═════ TEXTO SELECCIONADO ═════

La primera fase de proyecto, becado con 115.000 euros por la Fundación Mutua Madrileña, consistió en la comparación de pacientes con dolor crónico y voluntarios sanos sin dolor. Mediante la aplicación de una novedosa técnica de espectroscopia cerebral, los investigadores hallaron “cambios a nivel cerebral correlacionados positivamente con la sintomatología que el paciente refiere en sus actividades de la vida diaria”, explica el doctor Julián Taylor, responsable del proyecto.

Dichos hallazgos suponen que “podríamos estar cerca de obtener una herramienta objetiva para diagnosticar a estos pacientes”. Sin embargo, para poder confirmar la hipótesis, los investigadores necesitan contrastar los datos obtenidos a partir de pacientes con dolor crónico y los de pacientes recuperados totalmente del latigazo cervical.

De este modo, “podríamos comprender por qué unos pacientes son capaces de recuperarse mientras que otros permanecen con los mismos síntomas años después”, señala el equipo, dirigido por el traumatólogo Andrés Barriga. Entre las hipótesis que manejan para dar solución a esta incógnita se encuentra la existencia de una sensibilización central; una causa que ya ha sido validada en pacientes con fibromialgia y lesionados medulares con dolor neuropático.

Accidentes de tráfico, responsables de 98% de latigazos

Según datos facilitados por el Hospital de Parapléjicos, el esguince cervical afecta cada año a más de 25.000 españoles. La patología, originada en un 98% tras la colisión trasera de vehículos, suele remitir a los pocos días o semanas del accidente de tráfico; sin embargo, “en algunos pacientes, el dolor continúa hasta hacerse crónico”.

═════ DATOS PARA REVISIÓN ═════

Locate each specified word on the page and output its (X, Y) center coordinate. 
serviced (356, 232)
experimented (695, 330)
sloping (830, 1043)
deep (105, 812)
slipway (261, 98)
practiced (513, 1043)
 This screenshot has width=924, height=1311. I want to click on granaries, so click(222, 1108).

═════

_TAREA A REALIZAR_. Reproduce literalmente el fragmento del texto sobre el latigazo cervical que comienza en "La primera fase" y termina en "del latigazo cervical.".

_RESPUESTA_.
La primera fase de proyecto, becado con 115.000 euros por la Fundación Mutua Madrileña, consistió en la comparación de pacientes con dolor crónico y voluntarios sanos sin dolor. Mediante la aplicación de una novedosa técnica de espectroscopia cerebral, los investigadores hallaron “cambios a nivel cerebral correlacionados positivamente con la sintomatología que el paciente refiere en sus actividades de la vida diaria”, explica el doctor Julián Taylor, responsable del proyecto.

Dichos hallazgos suponen que “podríamos estar cerca de obtener una herramienta objetiva para diagnosticar a estos pacientes”. Sin embargo, para poder confirmar la hipótesis, los investigadores necesitan contrastar los datos obtenidos a partir de pacientes con dolor crónico y los de pacientes recuperados totalmente del latigazo cervical.